Un retour providentiel

En 1991, après sept ans passés en Alsace, les Auzière retrouvent en effet la Picardie. André-Louis ayant été muté à Amiens, Brigitte y cherche aussi un poste. Elle le décrochera à La Providence. « La Pro », comme tout le monde l’appelle ici, est un établissement privé connu et reconnu. Les rejetons de la bourgeoisie locale y fréquentent ceux des classes moyennes, mais aussi quelques Parisiens, venus résoudre leur crise d’adolescence en internat. Propriété des Jésuites, l’école forme en 2017 près de 2 000 élèves à « Être, Agir, Réussir, Grandir », depuis la maternelle jusqu’à la terminale. Un programme qui en jette, tout comme le décor de cet immense complexe. Dans les quartiers sud de la ville, sur le grand boulevard Saint-Quentin, difficile de rater La Pro ! Entre les maisons en briques sombres et la cité scolaire publique Louis-Thuillier, s’étendent sur quatorze hectares d’imposants bâtiments bétonnés, reconstruits après les bombardements de 1940. L’agencement des lieux est fonctionnel, façon campus à l’américaine. Piscine de vingt-cinq mètres, gymnase, piste d’athlétisme… Mais aussi café philo et projet pastoral. Ici, l’éducation ne doit pas se limiter aux heures de cours. « Nous souhaitons permettre à chaque élève de découvrir et exprimer ses talents », résume le site internet de l’établissement. Une pédagogie à laquelle la prof de français va être ravie d’adhérer, pendant les quinze ans qu’elle passera ici. Son sanctuaire ? Un petit espace, niché au cœur de cet ensemble austère : le théâtre. « Cette salle de spectacle, on y a tous des souvenirs. Si les murs pouvaient parler[13]… », lance un ancien de l’école, le journaliste Mathieu Delahousse – cousin de Laurent, qui y a aussi passé ses années de lycée. Un lieu dont Brigitte Auzière fait très vite son domaine réservé, prenant la tête du club théâtre pour les sections lycéennes.

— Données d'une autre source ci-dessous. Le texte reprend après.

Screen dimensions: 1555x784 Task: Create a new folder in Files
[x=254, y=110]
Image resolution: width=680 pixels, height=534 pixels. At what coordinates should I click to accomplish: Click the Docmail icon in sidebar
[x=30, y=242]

Elle semble heureuse de cette récréation artistique. « Elle s’impliquait énormément, confirme Arnaud de Bretagne. Elle aimait de toute façon beaucoup initier ses élèves au théâtre, les emmenant même pour cela à Paris[14]. »

Plus de vingt ans après, Antoine Joannes se rappelle encore cet atelier. « Elle avait réussi à créer une atmosphère qui n’était pas celle d’une relation de prof à élève. L’ambiance était très amicale et il y avait peu de distance. Elle nous invitait à répéter chez elle, nous demandait de l’appeler par son prénom. Certains la tutoyaient même. Elle était très différente des autres profs ! Elle nous poussait, dans le bon sens du terme, sans nous mettre de pression. Et elle dégageait un certain plaisir qui nous transportait[15]. » L’un de ses camarades, Cédric Étévé, se montre également enthousiaste. « J’étais en seconde et cela m’a vraiment permis de m’ouvrir. Vous savez, on restait à l’école pour ça, le soir, après les cours : fallait-il que ça nous plaise ! C’était agréable, elle veillait à ce que nous trouvions tous notre place. Elle faisait attention à chaque élève[16]. » Cette année-là, il en est pourtant un qu’elle remarquera plus particulièrement. Son nom : Emmanuel Macron. Lorsque l’adolescent de quatorze ans intègre l’atelier théâtre, en septembre 1992, Brigitte ne l’a jamais eu en cours. Elle l’a bien aperçu lors d’une remise de prix pour un rapport de stage, en troisième. Parmi les lauréats, il avait alors disserté sur la vanité d’un tel honneur… Mais elle le connaît surtout de réputation. « J’ai dans ma classe un fou qui sait tout sur tout », lui a rapporté sa fille Laurence. « Il était très bon élève[17] », nous confirme François Ruffin, que l’on ne peut vraiment soupçonner de complaisance envers le président… Le député Insoumis a lui aussi fréquenté les bancs de La Providence, et sa sœur comptait même parmi les camarades d’Emmanuel Macron ! « Ils étaient assez amis, à se tirer la bourre pour avoir la meilleure note. »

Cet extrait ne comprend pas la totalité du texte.